-- The input follows --
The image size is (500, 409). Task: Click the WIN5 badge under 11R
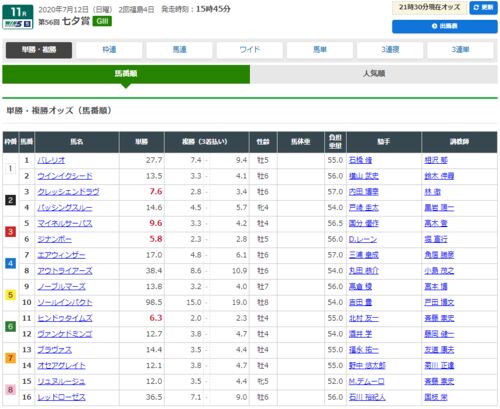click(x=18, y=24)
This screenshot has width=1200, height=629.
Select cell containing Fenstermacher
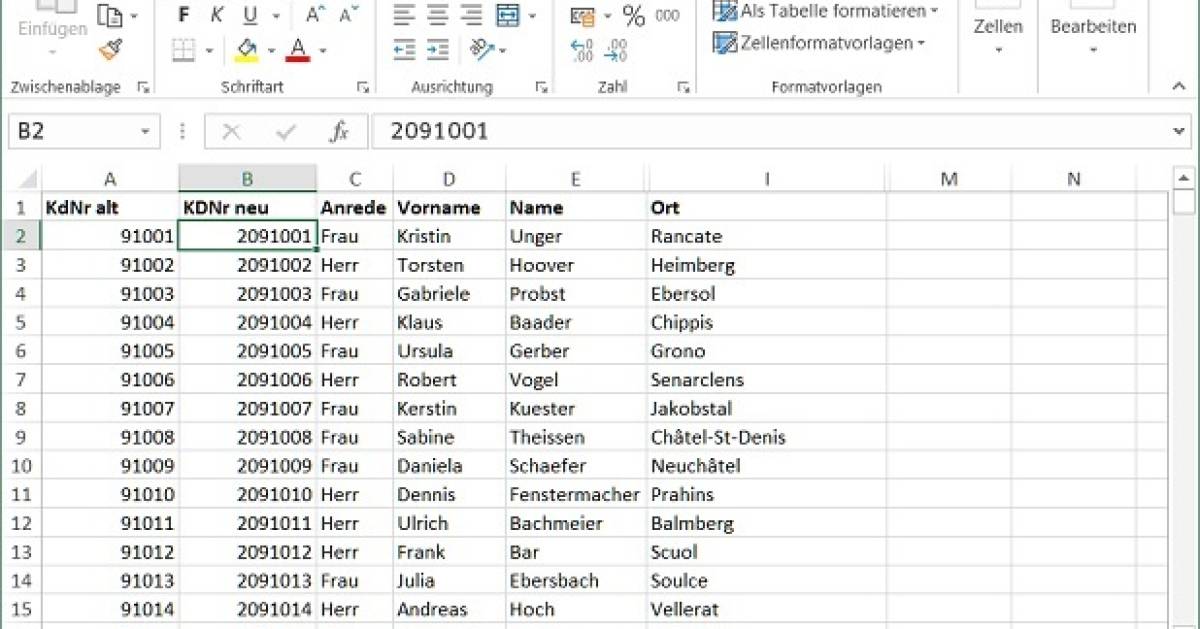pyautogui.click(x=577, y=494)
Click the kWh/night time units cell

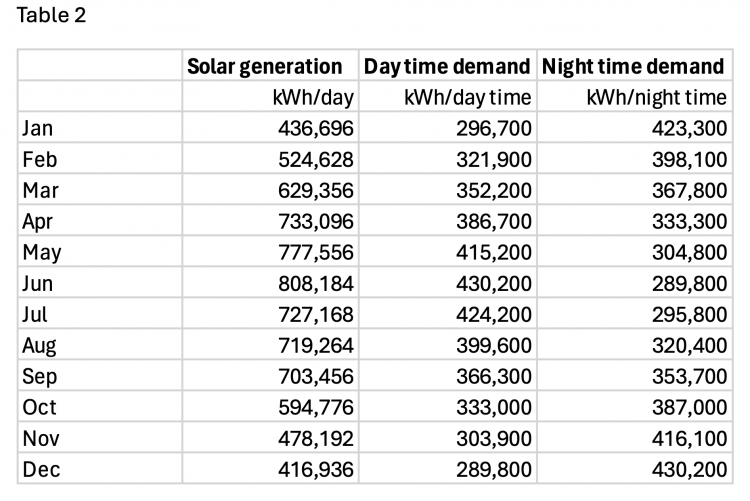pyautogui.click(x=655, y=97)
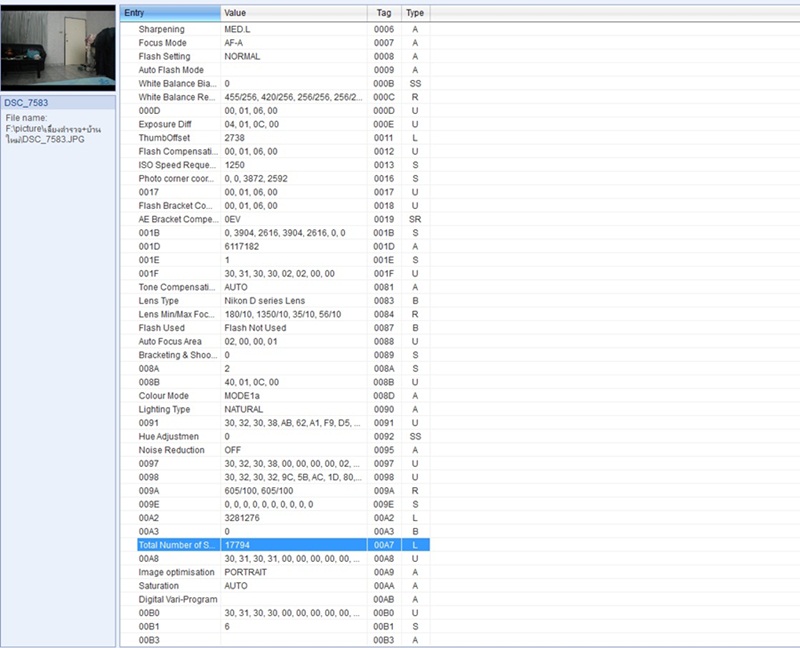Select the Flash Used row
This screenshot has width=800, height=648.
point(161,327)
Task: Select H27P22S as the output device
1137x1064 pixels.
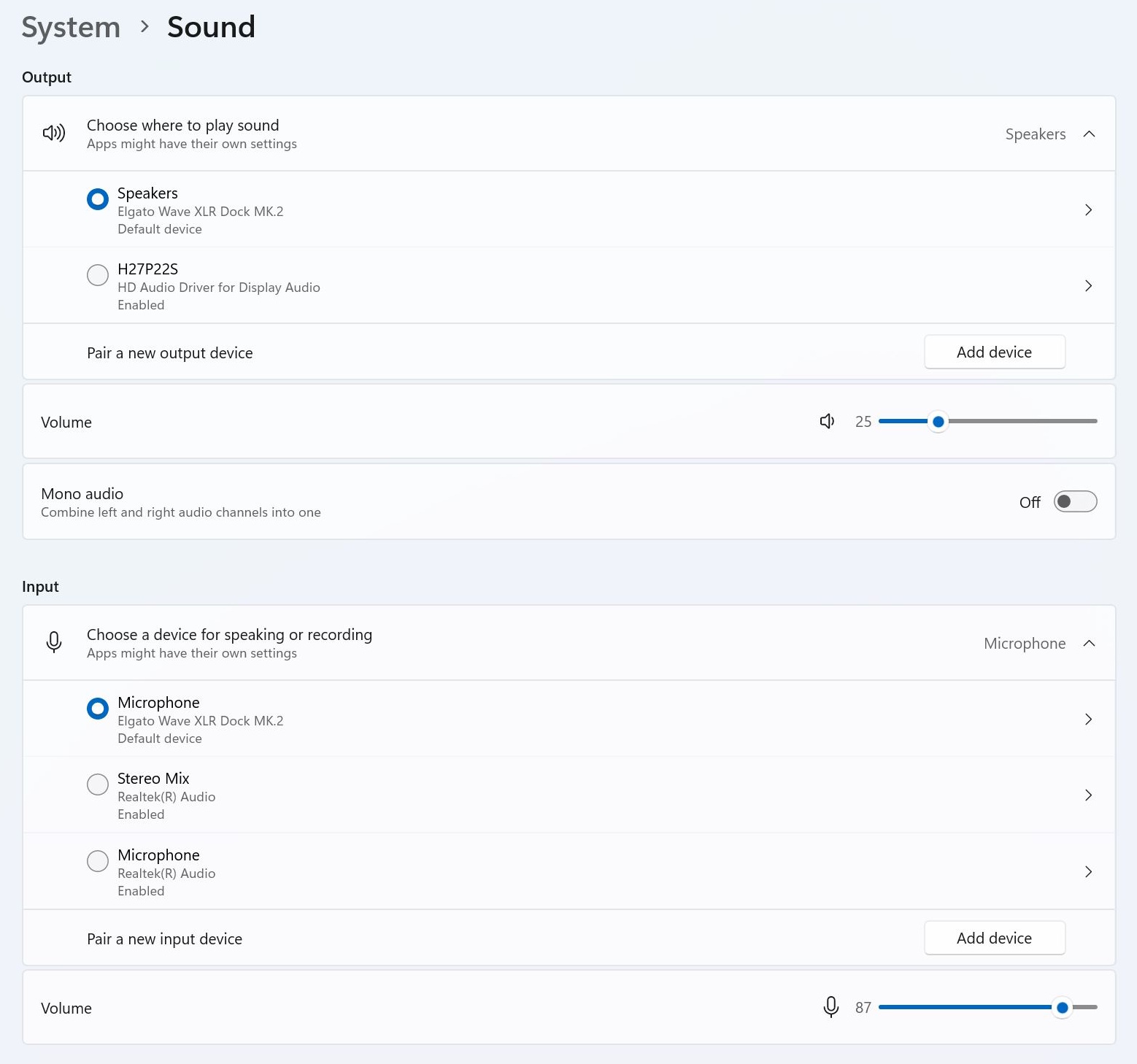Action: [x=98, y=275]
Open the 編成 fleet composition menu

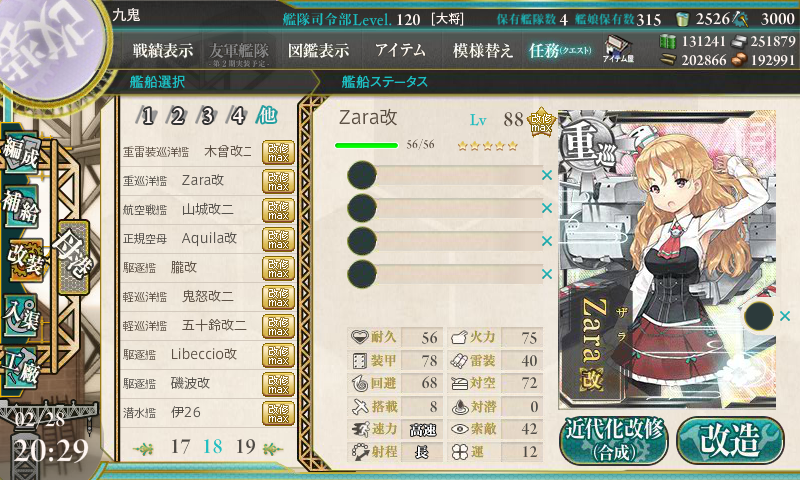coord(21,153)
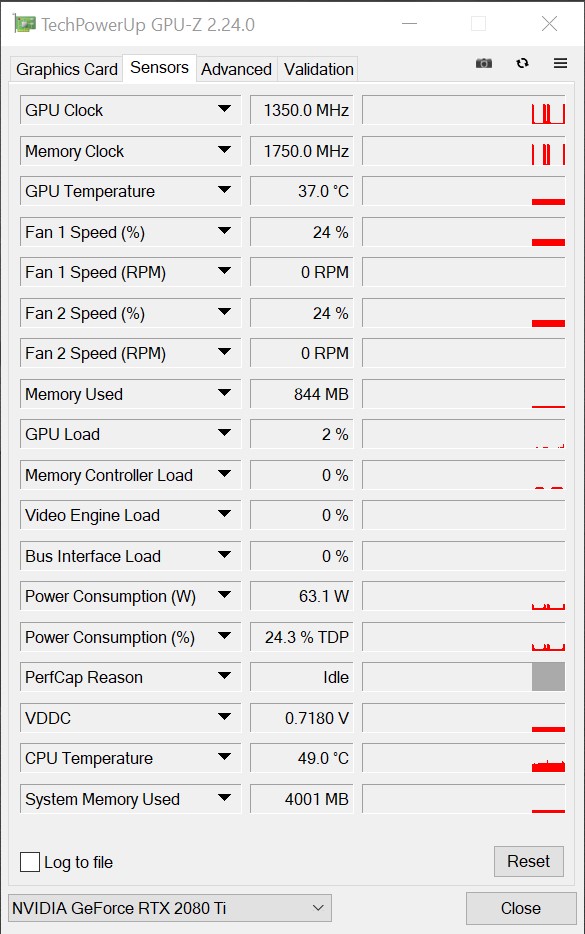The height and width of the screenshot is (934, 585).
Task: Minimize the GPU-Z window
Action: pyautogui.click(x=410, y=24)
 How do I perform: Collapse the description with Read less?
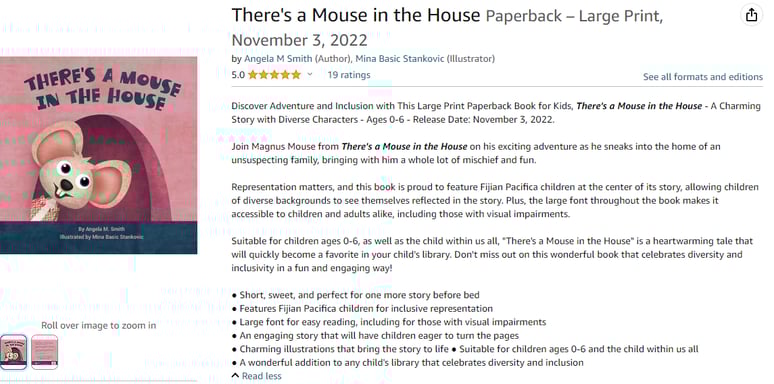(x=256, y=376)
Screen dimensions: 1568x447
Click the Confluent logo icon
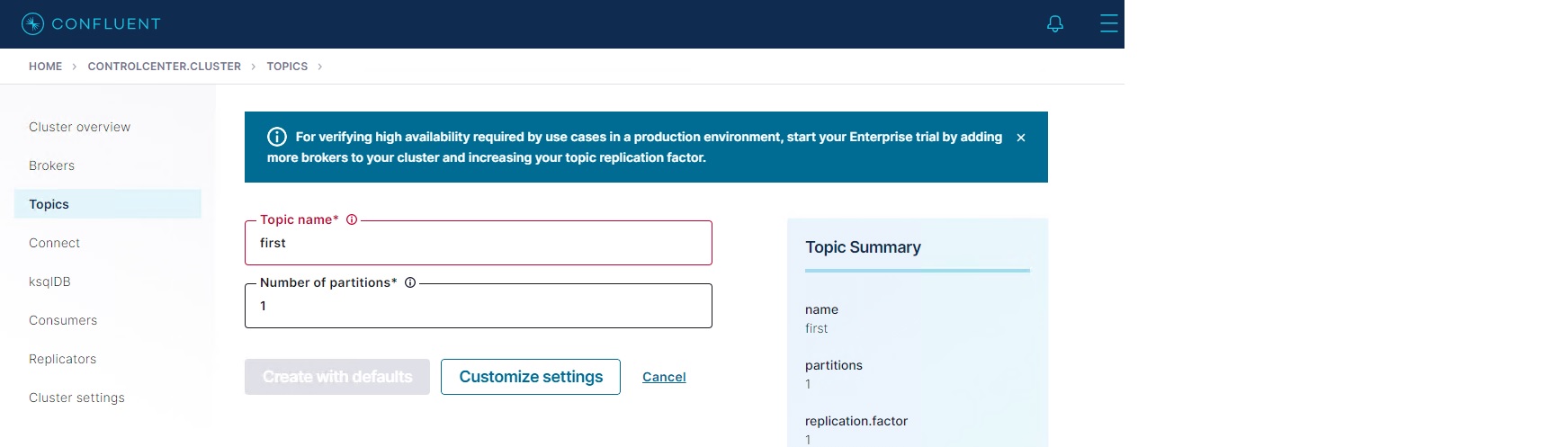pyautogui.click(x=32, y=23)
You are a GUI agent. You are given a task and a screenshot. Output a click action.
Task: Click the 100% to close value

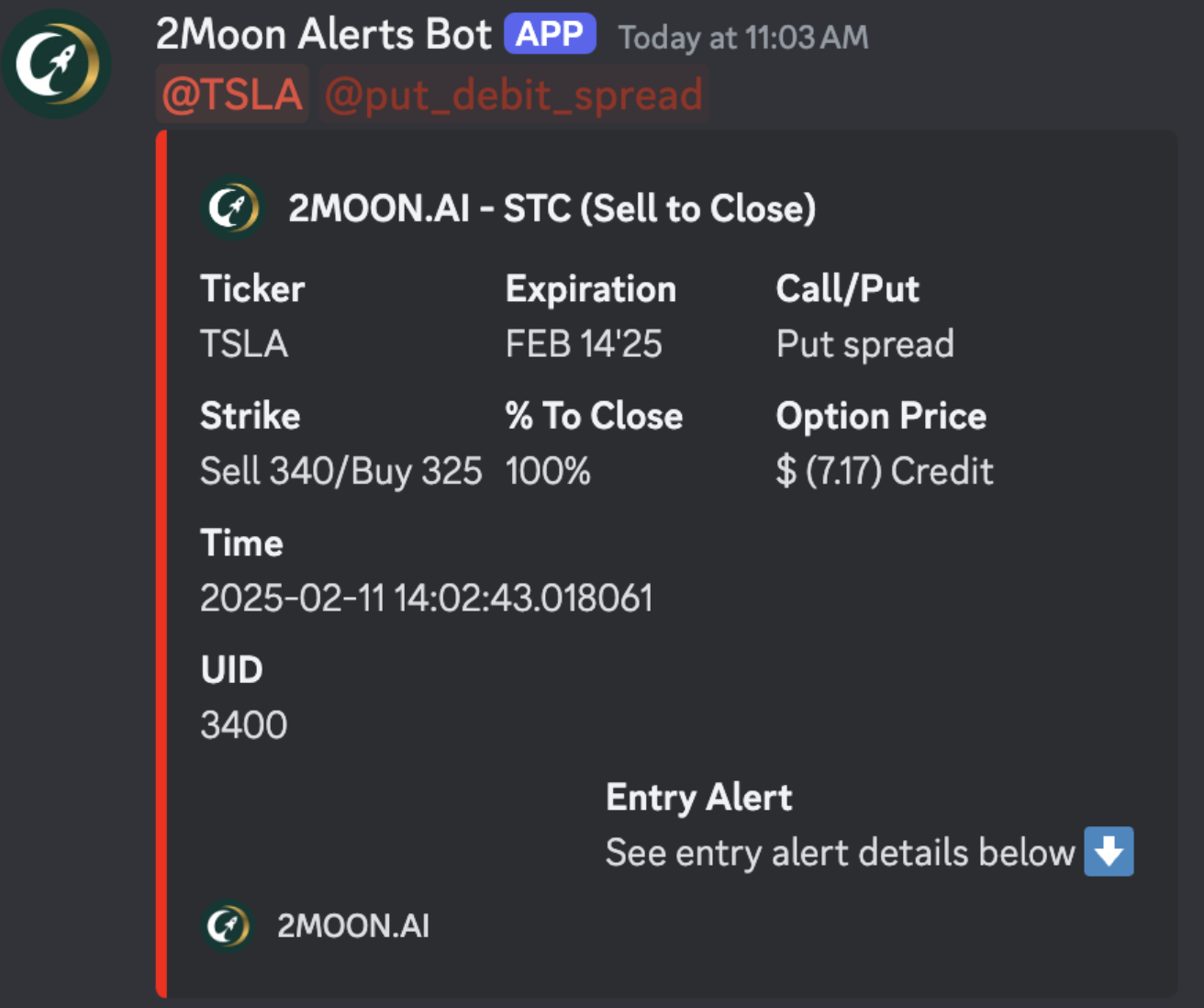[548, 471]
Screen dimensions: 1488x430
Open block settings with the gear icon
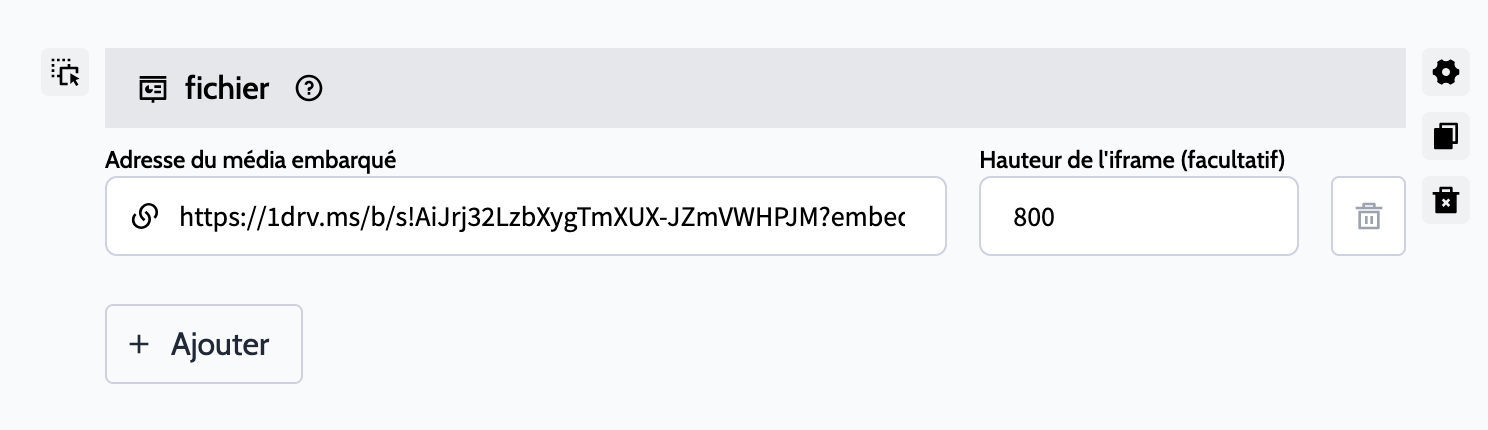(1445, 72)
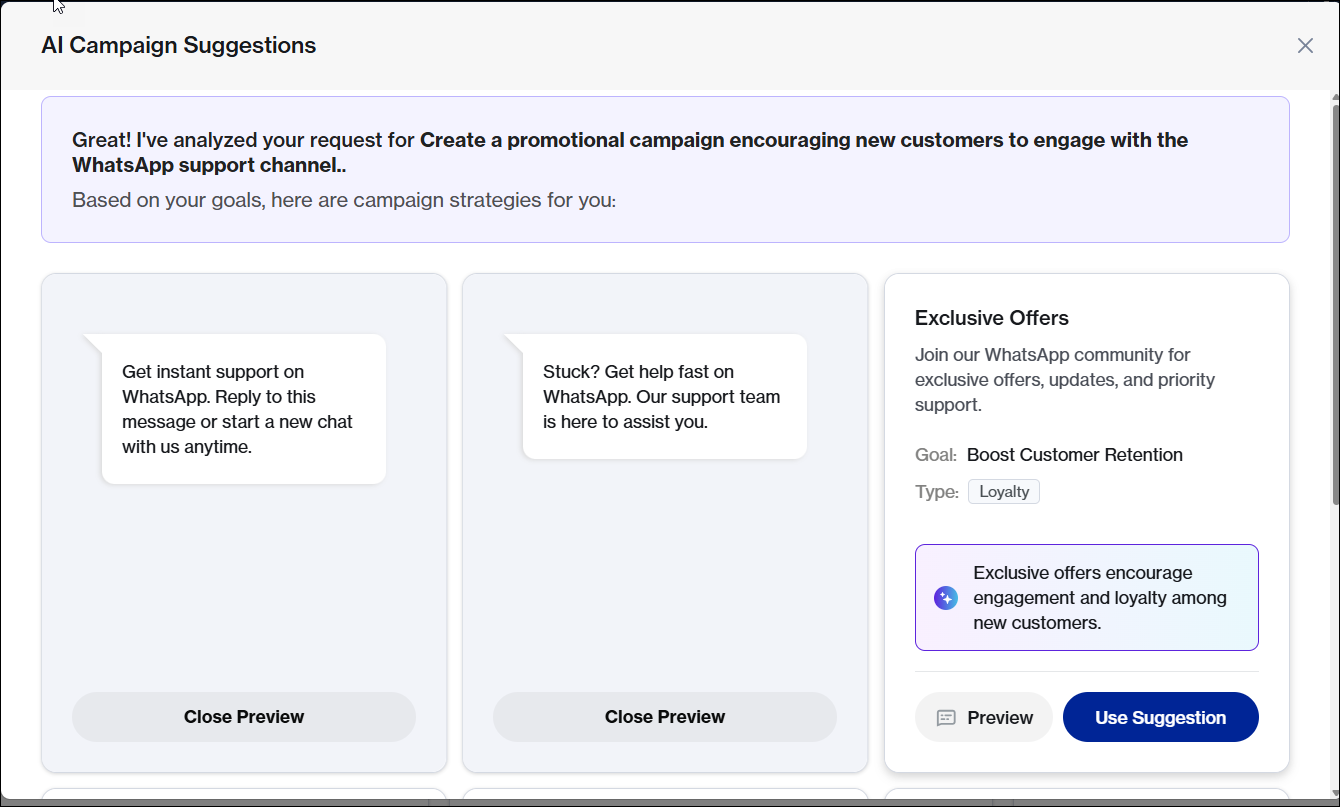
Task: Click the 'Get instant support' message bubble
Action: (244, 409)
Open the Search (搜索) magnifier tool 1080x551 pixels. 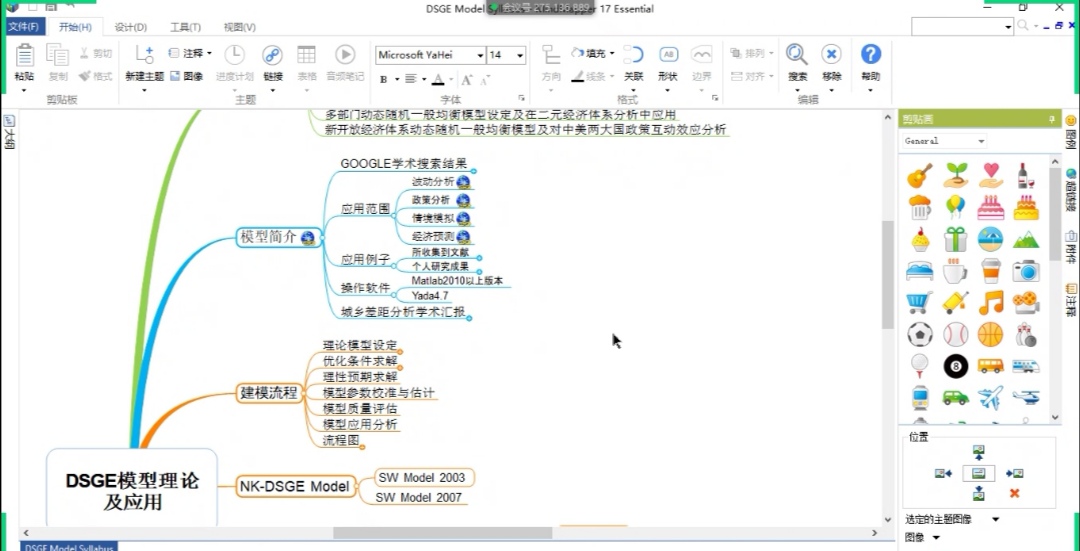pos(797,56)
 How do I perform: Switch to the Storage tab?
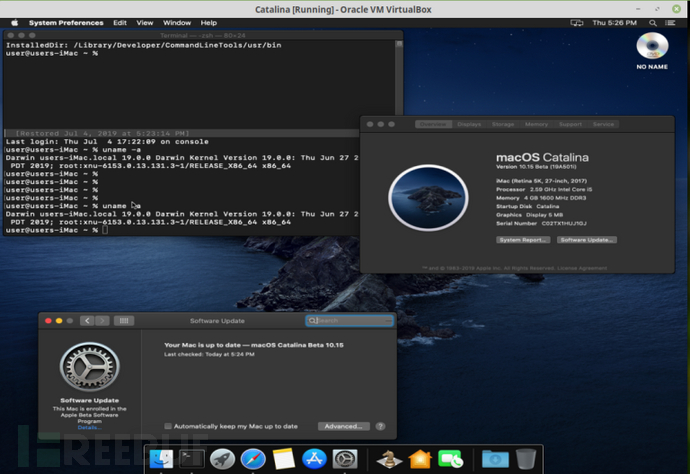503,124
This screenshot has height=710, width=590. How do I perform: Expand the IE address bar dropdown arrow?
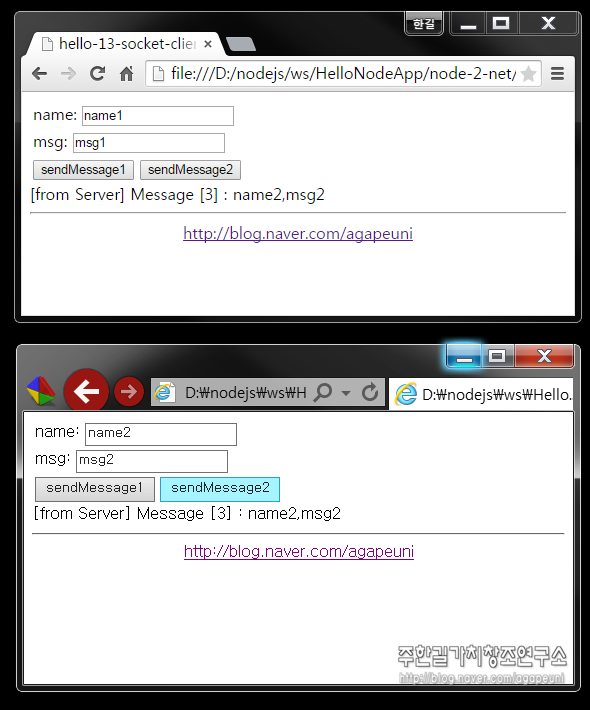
-- The input concluded --
### What needs to be done
All lines from the start of the entries through the one with "Screen dimensions: 1488x430" are to be output exactly; omit the pictures.

### Task output
The image size is (500, 409). Task: Click the WIN5 badge under 11R
click(x=18, y=24)
This screenshot has width=1200, height=629.
Select cell containing Fenstermacher
pyautogui.click(x=577, y=494)
Click the kWh/night time units cell

pyautogui.click(x=655, y=97)
Select the Flash Used row
This screenshot has width=800, height=648.
point(161,327)
Task: Select H27P22S as the output device
1137x1064 pixels.
Action: [x=98, y=275]
Open the 編成 fleet composition menu

coord(21,153)
The height and width of the screenshot is (934, 585).
Task: Minimize the GPU-Z window
Action: pyautogui.click(x=410, y=24)
 How do I perform: Collapse the description with Read less?
(x=256, y=376)
Screen dimensions: 1568x447
Click the Confluent logo icon
pyautogui.click(x=32, y=23)
You are a GUI agent. You are given a task and a screenshot. Output a click action.
Task: Click the 100% to close value

[548, 471]
Screen dimensions: 1488x430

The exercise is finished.